begin Page extract
Jesper B. Jensen Aabo (born 30 July 1991), is a Danish professional ice hockey defenceman who currently plays for EC KAC of the ICE Hockey League (ICEHL). He was a member of the Denmark men's national ice hockey team for the 2011 IIHF World Championship. At just 19 years of age, he was the youngest member of the Danish team.

Playing career
Having played all of his youth hockey with Rødovre as well as three seasons with Rødovre Mighty Bulls of the Danish Elite League, Jensen is regarded as one of the most talented defencemen to come out of Denmark in recent years, he was sought after by Rögle as well as Malmö Redhawks before deciding to join the Ängelholm team prior to the 2010–11 season.
end Page extract
begin Dataset content
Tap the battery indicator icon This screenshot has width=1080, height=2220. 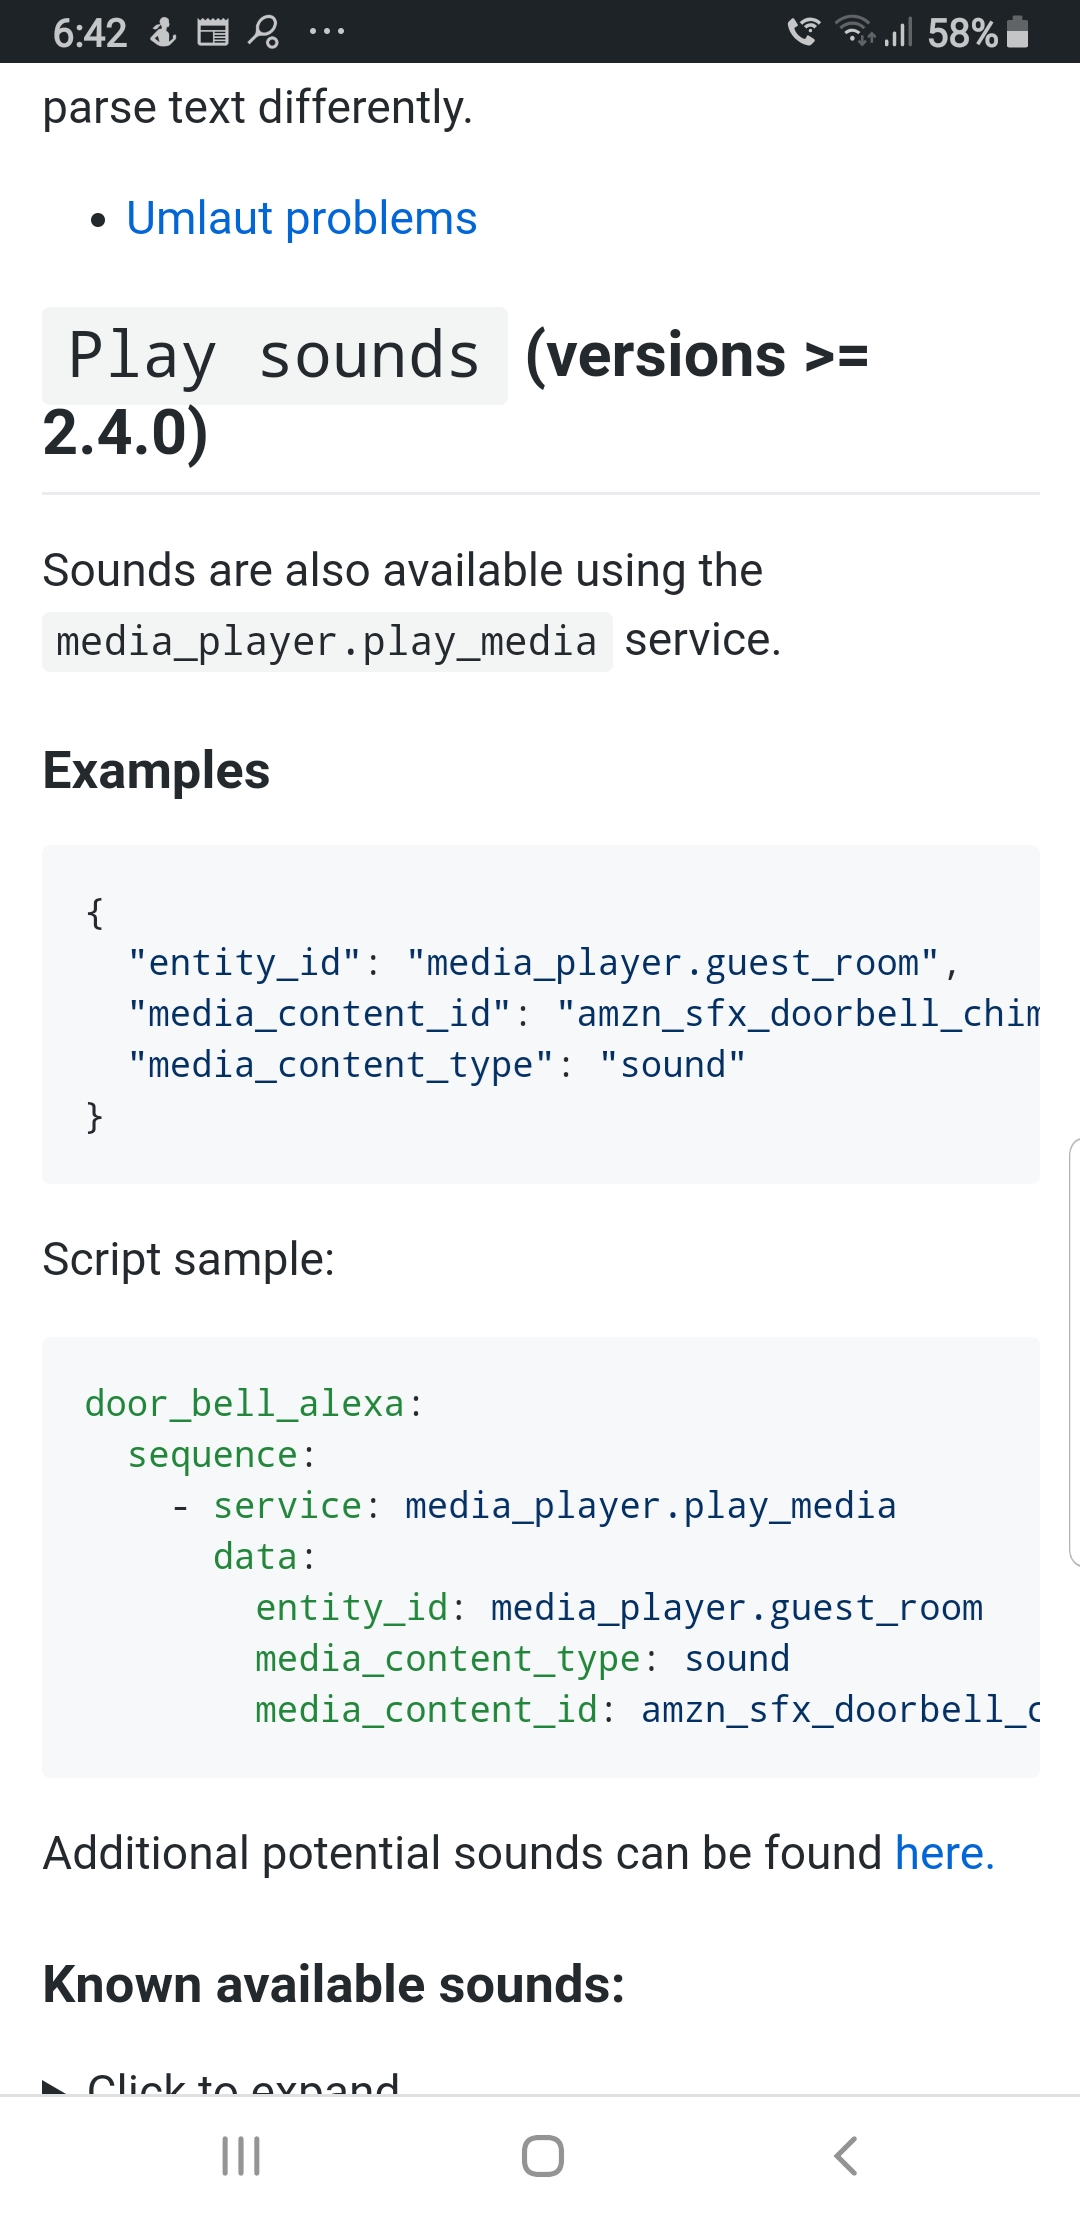(1016, 32)
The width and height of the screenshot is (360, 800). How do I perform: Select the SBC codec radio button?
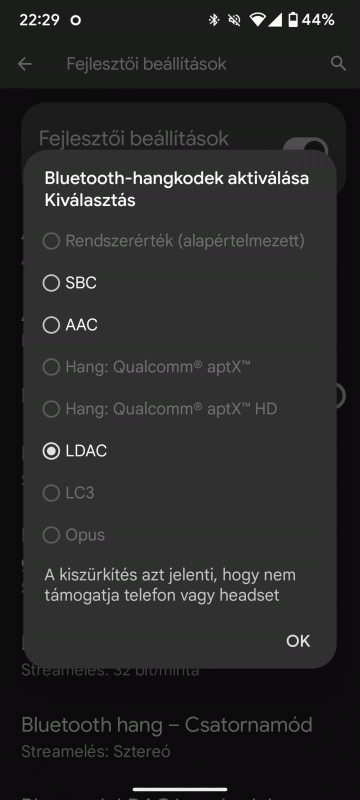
end Dataset content
**Goal of the exercise**
Copy the passage from the page extract on the Danish hockey defenceman, starting at "Jesper B. Jensen" and ending at "the Danish team.".

**Result**
Jesper B. Jensen Aabo (born 30 July 1991), is a Danish professional ice hockey defenceman who currently plays for EC KAC of the ICE Hockey League (ICEHL). He was a member of the Denmark men's national ice hockey team for the 2011 IIHF World Championship. At just 19 years of age, he was the youngest member of the Danish team.